— YOUR GOAL —
Go over the entries and report the lines where the word "will" occurs.

— MATERIAL PROVIDED —

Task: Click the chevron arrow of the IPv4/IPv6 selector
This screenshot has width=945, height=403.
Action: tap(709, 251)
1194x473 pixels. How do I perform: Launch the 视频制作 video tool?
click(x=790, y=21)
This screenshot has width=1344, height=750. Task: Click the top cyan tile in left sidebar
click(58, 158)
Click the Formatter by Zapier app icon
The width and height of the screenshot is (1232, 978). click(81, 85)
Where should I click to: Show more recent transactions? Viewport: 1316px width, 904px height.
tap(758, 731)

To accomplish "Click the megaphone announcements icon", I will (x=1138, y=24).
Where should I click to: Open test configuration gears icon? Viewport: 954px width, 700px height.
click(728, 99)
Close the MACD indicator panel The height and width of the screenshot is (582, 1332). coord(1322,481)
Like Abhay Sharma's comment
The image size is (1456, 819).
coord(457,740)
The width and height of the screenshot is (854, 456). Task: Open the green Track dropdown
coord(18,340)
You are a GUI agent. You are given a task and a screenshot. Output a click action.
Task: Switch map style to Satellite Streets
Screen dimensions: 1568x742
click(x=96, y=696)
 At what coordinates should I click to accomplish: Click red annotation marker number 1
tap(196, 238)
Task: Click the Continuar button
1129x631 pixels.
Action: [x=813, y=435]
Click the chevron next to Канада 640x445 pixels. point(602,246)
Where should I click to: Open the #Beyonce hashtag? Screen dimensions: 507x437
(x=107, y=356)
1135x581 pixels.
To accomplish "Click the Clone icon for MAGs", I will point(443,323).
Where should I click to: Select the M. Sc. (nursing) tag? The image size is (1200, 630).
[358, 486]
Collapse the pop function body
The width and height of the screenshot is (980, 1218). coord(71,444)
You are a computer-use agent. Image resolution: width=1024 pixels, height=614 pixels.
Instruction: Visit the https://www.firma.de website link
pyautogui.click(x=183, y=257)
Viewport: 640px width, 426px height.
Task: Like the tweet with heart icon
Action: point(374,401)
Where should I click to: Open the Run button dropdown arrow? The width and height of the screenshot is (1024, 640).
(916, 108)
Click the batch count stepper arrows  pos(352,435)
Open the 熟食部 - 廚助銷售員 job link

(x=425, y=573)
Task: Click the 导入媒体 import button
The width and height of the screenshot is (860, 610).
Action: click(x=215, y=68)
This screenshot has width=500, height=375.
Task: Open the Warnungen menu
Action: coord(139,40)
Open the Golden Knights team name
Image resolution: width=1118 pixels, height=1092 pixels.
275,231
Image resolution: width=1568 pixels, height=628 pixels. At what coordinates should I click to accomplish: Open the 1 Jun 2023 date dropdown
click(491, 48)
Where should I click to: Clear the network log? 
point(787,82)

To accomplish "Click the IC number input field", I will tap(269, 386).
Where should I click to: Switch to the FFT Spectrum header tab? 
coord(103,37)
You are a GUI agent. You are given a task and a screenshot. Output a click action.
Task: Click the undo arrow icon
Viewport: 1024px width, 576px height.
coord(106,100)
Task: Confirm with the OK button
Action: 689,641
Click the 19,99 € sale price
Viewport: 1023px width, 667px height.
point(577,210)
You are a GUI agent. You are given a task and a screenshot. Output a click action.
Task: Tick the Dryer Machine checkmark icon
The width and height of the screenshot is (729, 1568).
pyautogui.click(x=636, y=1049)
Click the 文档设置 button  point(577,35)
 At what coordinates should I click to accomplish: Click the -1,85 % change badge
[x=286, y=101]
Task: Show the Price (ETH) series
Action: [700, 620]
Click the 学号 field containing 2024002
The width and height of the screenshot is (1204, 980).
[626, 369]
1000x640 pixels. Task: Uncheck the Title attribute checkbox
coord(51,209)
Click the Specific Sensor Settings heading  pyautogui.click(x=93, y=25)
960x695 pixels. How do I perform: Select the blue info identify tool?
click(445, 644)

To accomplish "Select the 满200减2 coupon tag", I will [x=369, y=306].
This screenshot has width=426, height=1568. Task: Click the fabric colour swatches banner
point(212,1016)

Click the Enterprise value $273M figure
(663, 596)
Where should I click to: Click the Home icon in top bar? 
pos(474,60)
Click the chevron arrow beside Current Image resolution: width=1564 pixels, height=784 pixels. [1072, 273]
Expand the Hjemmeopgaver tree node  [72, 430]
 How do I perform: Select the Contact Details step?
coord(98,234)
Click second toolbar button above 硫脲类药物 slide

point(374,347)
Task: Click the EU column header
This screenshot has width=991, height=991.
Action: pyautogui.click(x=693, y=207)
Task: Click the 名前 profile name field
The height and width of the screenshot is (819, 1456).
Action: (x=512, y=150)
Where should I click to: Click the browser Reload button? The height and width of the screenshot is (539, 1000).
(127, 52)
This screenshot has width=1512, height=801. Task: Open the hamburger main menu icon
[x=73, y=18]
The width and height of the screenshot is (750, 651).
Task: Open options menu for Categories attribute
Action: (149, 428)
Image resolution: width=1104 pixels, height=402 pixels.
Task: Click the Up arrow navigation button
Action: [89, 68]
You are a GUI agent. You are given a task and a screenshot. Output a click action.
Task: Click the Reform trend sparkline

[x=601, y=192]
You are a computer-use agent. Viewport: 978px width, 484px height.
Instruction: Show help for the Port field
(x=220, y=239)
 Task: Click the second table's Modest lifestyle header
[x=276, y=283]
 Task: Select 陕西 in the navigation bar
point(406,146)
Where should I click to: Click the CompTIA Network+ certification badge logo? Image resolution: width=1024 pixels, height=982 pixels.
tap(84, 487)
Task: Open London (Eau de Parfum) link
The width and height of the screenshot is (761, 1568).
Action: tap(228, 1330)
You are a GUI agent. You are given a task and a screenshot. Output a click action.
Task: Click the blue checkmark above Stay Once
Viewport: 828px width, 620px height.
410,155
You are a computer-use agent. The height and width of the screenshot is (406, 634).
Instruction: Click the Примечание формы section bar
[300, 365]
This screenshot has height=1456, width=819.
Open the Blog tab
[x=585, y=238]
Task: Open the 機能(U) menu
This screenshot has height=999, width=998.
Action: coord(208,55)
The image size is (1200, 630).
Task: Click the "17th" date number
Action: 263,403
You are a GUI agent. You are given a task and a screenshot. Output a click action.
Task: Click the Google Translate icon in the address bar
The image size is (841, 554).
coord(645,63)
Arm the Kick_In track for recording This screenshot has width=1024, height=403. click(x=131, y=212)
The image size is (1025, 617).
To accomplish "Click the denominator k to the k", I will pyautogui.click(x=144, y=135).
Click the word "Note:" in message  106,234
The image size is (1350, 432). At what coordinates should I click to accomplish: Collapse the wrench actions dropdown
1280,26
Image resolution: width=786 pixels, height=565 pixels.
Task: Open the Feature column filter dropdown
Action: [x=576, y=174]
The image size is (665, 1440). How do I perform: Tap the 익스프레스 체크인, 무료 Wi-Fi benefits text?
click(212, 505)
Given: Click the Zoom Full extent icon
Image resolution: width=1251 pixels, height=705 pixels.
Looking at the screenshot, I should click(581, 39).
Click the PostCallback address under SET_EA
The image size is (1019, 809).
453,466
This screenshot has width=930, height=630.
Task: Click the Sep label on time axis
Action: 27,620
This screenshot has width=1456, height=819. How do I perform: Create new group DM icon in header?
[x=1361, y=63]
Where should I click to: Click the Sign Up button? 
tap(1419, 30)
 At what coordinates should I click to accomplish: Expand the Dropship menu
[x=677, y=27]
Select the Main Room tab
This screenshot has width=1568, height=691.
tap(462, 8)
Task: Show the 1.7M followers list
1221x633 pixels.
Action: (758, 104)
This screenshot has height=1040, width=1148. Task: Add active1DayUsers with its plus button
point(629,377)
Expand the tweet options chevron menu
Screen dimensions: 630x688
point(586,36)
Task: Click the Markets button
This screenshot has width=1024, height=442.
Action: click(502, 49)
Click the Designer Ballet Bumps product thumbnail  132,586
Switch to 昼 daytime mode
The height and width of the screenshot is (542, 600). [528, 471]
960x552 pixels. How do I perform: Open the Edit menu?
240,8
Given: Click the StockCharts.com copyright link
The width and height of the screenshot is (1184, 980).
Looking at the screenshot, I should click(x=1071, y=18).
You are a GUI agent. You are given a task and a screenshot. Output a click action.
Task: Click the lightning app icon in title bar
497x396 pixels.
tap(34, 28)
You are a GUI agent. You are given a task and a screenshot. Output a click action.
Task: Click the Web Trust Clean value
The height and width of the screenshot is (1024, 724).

— ANSWER TO THIS PROBLEM —
To accomplish "Click the megaphone announcements icon", I will (x=1138, y=24).
To accomplish "Click the Clone icon for MAGs", I will point(443,323).
To accomplish "Click the IC number input field", I will tap(269, 386).
To accomplish "Select the 满200减2 coupon tag", I will [x=369, y=306].
To accomplish "Click the denominator k to the k", I will pyautogui.click(x=144, y=135).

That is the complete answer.